There is a certain bricolage element that’s inherent to the Serre brand but the overall design is very, very easy on the eyes. From her AW21 collection, I want the patchwork wrap-around skirts as well as the scarf-skirts (I can’t help but think of Margiela when I see these). And I need to get my hands on the patchwork leather trench coat of my DREAMS.
I’m a fan of the crescent moon print but here’s a big disclaimer: use sparingly. So much of it has saturated the market because it’s been so easy to counterfeit. The last thing you want to do is show up at a post-pandemic party wearing the same “little moons” as the person next to you. There’s a pair of sheer leggings with the crescent logo from Serre’s latest collection, which is a fun way to wear the print.
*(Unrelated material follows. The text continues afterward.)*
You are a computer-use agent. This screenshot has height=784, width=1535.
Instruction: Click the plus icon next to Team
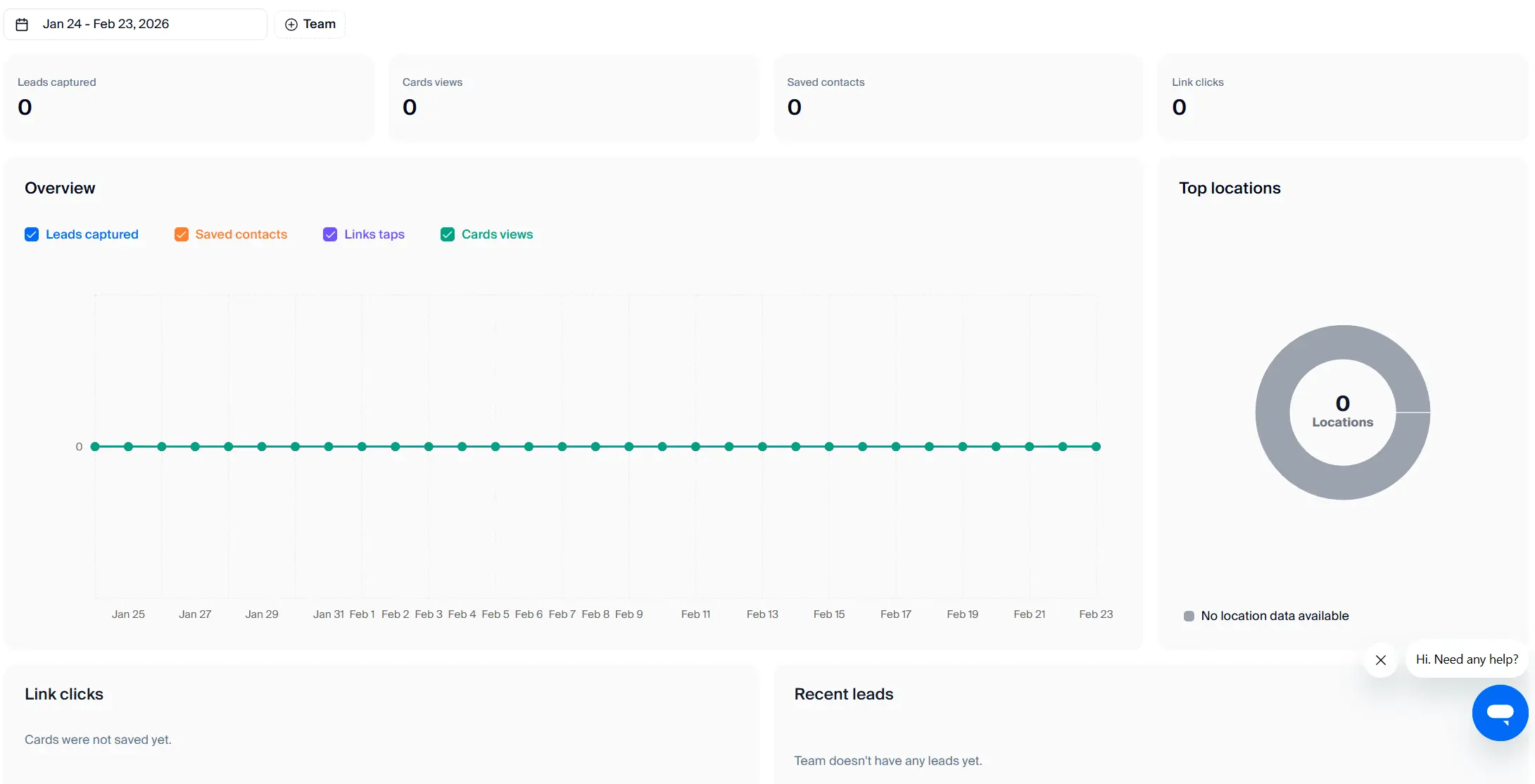tap(291, 25)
As are the black mock-neck tops which have rounded shoulders and a single crescent moon at the chest. The singular crescent just makes a bigger impact when compared to the allover print that the designer has come to be known for.”

CHANEL
“Chanel. We have to talk about her. The thing about Chanel is that it’s tried and tested. A chain belt from the house’s ‘93 collection is now worth its weight in gold (and it wasn’t even made out of solid gold to begin with). Marketing chez Chanel has done such a fabulous job at creating a timeless image for the brand that even people who don’t know Chanel know Chanel. But in order for a brand to stay alive it has to be worn.
Pieces I’m dying to have from Virginie Viard’s AW21 collection? The fun, faux fur cropped jackets in equally fun colours – a nod to what we saw the supers wear back in AW94. Other items on my wish list? The pearl suspenders, the crystal garters, AND the apres-ski monogrammed salopette. Considering how valuable Chanel sports items are this is a piece that would be worth collecting – or at least trying on. As resident hoarder at Pechuga I have to invest in Chanel. There is not a week that goes by that I don’t get a request for one of Lagerfeld’s gems. It’s just one of those brands that never seems to depreciate or lose its value. I’d stick to jewellery and niche items that harken to Karl and have the DNA of Coco, too.”